== Records provided ==
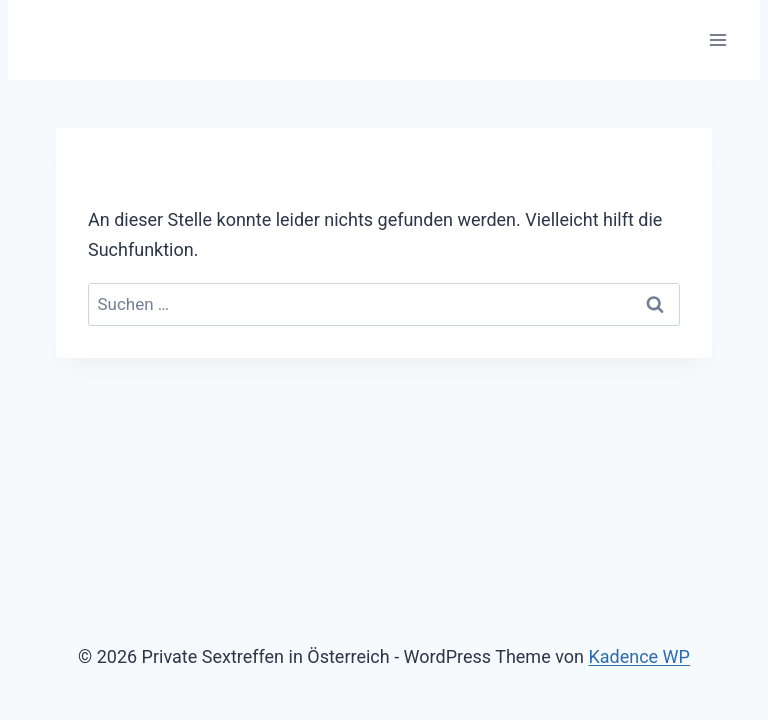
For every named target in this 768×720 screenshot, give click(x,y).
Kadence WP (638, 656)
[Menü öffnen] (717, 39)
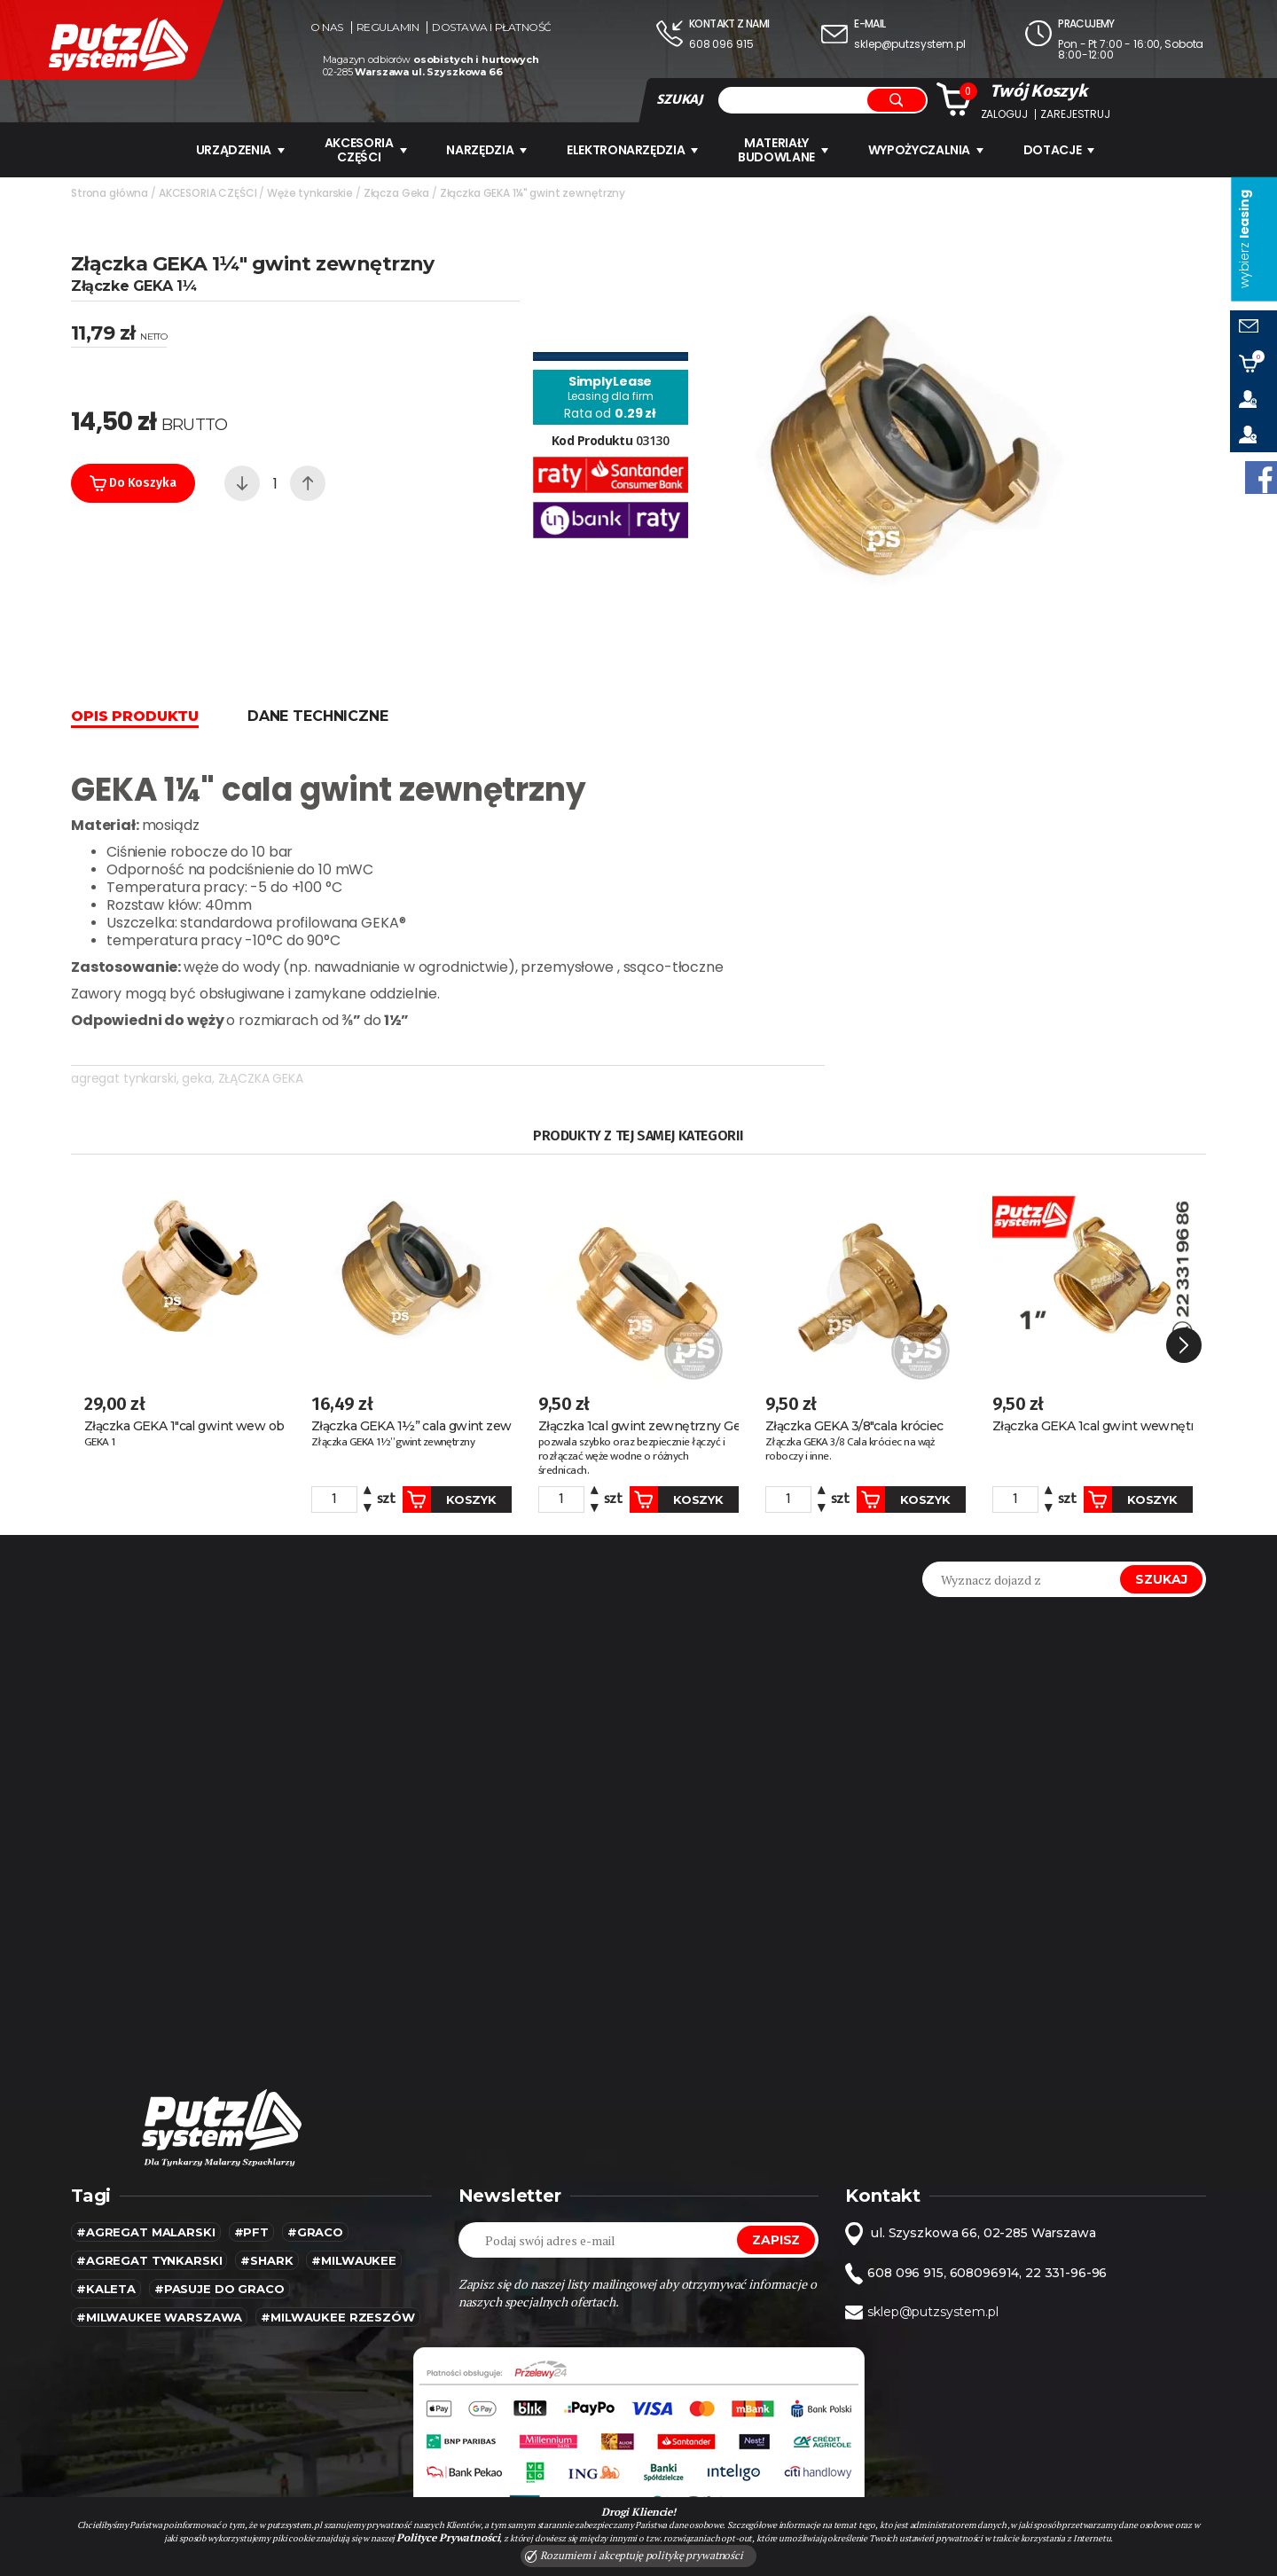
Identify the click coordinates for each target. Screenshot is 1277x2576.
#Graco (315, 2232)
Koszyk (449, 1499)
--
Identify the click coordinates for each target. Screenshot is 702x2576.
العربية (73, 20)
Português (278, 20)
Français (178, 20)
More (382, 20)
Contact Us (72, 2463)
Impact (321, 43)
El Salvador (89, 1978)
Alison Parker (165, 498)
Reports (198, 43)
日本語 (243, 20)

== Given task ==
Starting with the line containing "More (382, 20)" and continuing through the line containing "日本語 (243, 20)", rewrite those entries with "Publications" substituted for "Reports" and every other part unchanged.

== Result for this task ==
More (382, 20)
Contact Us (72, 2463)
Impact (321, 43)
El Salvador (89, 1978)
Alison Parker (165, 498)
Publications (198, 43)
日本語 (243, 20)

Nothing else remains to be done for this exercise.